Extracted records:
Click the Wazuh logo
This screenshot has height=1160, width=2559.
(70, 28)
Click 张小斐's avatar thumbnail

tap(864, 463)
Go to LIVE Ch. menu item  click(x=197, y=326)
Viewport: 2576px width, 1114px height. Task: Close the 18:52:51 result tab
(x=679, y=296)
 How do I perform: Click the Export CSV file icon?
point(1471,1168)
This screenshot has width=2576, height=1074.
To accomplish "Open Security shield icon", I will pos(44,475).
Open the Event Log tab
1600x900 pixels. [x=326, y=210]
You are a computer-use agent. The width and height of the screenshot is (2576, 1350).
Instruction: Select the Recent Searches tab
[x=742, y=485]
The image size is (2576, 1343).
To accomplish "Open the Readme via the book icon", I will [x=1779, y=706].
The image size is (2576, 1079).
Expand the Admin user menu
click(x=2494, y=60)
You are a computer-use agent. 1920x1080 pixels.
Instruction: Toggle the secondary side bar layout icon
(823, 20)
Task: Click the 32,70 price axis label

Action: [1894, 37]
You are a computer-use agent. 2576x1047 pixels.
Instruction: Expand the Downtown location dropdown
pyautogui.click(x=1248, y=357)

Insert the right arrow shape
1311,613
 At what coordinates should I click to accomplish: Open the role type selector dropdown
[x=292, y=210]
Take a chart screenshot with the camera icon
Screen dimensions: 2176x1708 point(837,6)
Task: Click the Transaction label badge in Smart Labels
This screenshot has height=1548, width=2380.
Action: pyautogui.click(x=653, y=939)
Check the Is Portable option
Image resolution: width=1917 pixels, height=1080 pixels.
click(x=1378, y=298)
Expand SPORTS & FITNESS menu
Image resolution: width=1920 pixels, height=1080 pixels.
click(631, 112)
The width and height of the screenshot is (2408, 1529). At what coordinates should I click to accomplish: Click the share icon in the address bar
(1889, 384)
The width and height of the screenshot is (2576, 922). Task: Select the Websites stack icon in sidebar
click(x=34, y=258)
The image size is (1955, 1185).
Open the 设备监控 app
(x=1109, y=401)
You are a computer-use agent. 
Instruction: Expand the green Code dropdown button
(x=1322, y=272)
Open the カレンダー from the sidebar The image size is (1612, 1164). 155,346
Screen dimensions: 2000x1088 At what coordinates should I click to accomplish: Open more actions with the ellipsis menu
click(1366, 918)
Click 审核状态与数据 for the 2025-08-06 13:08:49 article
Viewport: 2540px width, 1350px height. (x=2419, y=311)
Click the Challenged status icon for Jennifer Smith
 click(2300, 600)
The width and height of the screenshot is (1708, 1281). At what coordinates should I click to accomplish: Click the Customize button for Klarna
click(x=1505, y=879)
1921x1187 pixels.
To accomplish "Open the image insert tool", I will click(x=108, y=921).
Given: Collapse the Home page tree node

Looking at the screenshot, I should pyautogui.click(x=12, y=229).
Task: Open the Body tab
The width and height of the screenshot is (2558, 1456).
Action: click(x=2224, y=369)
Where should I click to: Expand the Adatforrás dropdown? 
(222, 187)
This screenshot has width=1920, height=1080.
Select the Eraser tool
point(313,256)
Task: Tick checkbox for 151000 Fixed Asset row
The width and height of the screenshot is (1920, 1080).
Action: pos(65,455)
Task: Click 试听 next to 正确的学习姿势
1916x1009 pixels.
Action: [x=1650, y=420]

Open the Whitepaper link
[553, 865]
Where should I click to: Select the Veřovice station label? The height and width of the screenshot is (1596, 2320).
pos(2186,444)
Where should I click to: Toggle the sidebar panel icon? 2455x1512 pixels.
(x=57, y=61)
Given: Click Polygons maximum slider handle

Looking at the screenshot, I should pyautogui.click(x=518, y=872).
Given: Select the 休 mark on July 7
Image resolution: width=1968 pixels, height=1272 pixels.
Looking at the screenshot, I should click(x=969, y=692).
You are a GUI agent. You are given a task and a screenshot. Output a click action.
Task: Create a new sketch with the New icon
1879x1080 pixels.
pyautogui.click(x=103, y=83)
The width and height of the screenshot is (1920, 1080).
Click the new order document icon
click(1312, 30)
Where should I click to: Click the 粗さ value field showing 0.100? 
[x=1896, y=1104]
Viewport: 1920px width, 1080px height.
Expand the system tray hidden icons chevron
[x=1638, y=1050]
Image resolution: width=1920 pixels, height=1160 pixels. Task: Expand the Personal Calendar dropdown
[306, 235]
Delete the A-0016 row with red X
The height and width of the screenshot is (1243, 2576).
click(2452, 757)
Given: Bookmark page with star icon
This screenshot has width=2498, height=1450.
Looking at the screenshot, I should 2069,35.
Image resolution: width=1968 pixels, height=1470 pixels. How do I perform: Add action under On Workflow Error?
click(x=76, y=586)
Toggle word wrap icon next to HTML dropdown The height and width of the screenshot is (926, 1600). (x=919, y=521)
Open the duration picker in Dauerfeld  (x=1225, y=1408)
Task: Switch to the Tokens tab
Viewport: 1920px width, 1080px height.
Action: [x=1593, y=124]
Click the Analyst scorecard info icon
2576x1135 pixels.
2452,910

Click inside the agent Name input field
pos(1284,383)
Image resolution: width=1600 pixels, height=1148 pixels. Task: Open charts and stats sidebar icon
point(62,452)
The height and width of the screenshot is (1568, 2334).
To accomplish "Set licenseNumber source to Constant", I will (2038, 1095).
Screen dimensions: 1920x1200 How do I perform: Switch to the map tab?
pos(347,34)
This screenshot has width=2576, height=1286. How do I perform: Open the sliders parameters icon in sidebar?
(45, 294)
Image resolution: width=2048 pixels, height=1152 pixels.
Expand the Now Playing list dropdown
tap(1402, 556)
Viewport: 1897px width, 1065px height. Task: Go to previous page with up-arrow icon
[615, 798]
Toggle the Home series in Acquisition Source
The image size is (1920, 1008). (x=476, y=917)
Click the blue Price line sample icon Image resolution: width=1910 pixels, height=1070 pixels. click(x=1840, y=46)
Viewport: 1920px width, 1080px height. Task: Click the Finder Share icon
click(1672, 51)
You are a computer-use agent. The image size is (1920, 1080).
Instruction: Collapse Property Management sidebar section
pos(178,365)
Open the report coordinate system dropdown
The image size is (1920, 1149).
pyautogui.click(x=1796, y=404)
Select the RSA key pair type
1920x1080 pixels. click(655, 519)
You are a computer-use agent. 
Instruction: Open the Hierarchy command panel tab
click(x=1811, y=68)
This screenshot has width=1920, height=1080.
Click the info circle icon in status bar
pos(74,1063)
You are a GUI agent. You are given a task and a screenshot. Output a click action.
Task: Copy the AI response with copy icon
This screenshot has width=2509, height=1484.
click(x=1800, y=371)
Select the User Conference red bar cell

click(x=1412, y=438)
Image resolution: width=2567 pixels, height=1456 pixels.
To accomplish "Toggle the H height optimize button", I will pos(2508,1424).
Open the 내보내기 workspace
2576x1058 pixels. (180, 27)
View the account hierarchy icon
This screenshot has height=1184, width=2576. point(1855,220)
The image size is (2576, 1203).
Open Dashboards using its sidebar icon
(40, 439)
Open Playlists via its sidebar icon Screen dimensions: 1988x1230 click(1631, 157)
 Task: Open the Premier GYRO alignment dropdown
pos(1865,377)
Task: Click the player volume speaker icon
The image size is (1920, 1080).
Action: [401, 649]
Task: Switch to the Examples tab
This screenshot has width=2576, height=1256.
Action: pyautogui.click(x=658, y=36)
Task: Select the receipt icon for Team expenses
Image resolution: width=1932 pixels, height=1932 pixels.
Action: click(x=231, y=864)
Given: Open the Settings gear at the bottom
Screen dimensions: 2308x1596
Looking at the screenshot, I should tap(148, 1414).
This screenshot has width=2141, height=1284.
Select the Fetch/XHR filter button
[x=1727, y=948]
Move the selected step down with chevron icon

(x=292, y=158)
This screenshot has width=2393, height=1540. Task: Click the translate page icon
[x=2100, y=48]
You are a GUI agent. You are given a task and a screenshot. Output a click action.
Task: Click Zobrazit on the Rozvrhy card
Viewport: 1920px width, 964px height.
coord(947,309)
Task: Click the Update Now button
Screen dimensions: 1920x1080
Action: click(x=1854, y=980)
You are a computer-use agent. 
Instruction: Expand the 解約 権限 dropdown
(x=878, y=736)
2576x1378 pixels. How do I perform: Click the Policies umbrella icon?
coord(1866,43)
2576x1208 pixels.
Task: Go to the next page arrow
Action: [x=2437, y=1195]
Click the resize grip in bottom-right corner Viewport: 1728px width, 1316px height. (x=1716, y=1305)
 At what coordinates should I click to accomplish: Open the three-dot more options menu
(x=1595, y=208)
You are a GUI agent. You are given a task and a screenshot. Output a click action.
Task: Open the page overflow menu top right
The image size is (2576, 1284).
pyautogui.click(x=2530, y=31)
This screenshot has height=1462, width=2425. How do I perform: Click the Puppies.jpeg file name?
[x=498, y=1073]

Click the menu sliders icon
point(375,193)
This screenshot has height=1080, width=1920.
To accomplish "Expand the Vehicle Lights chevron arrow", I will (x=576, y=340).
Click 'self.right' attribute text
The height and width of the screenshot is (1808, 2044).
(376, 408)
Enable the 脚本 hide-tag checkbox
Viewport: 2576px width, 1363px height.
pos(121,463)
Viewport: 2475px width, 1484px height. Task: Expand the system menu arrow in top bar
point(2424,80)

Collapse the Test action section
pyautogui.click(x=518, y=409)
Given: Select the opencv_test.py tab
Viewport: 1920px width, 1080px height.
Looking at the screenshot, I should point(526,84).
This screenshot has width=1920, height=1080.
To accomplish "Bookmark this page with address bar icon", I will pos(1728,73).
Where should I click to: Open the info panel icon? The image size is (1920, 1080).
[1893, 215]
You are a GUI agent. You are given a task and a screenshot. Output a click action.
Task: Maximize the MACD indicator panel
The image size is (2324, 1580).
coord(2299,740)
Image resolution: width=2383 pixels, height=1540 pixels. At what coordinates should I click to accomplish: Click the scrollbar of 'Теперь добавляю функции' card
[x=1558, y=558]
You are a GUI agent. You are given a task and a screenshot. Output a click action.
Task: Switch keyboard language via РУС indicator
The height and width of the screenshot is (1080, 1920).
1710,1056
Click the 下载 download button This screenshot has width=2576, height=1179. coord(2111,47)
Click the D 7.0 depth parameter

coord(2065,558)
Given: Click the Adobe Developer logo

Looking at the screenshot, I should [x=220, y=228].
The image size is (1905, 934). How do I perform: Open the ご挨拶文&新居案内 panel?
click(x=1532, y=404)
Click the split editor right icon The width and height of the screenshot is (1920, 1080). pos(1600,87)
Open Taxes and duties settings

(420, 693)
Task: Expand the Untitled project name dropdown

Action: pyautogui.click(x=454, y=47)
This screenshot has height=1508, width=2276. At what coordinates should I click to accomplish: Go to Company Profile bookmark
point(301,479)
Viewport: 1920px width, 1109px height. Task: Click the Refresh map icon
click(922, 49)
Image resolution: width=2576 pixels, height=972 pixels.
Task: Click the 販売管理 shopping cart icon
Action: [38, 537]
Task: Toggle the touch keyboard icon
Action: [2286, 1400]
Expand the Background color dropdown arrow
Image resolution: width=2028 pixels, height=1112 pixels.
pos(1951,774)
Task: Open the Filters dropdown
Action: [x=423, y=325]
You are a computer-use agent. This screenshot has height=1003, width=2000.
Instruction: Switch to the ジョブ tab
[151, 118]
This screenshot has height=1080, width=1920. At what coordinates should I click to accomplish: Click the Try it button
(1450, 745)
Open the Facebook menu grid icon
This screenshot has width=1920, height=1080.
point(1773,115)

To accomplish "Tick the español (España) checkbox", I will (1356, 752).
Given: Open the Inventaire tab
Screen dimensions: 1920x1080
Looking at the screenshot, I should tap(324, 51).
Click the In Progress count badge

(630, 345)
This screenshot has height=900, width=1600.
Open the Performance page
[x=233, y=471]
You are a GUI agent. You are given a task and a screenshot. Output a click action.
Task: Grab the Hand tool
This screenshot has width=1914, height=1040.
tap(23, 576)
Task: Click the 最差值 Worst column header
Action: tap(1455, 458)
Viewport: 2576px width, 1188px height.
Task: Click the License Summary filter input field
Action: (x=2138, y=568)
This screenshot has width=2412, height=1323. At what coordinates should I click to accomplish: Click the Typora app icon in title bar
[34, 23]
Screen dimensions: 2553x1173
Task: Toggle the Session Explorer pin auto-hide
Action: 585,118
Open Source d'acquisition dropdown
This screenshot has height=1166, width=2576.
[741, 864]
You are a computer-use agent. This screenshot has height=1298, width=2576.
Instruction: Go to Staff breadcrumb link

ABOUT THIS TASK - Tally the lines of the entries that include the word "indicator" and give only the total.

PROBLEM SOLUTION - 2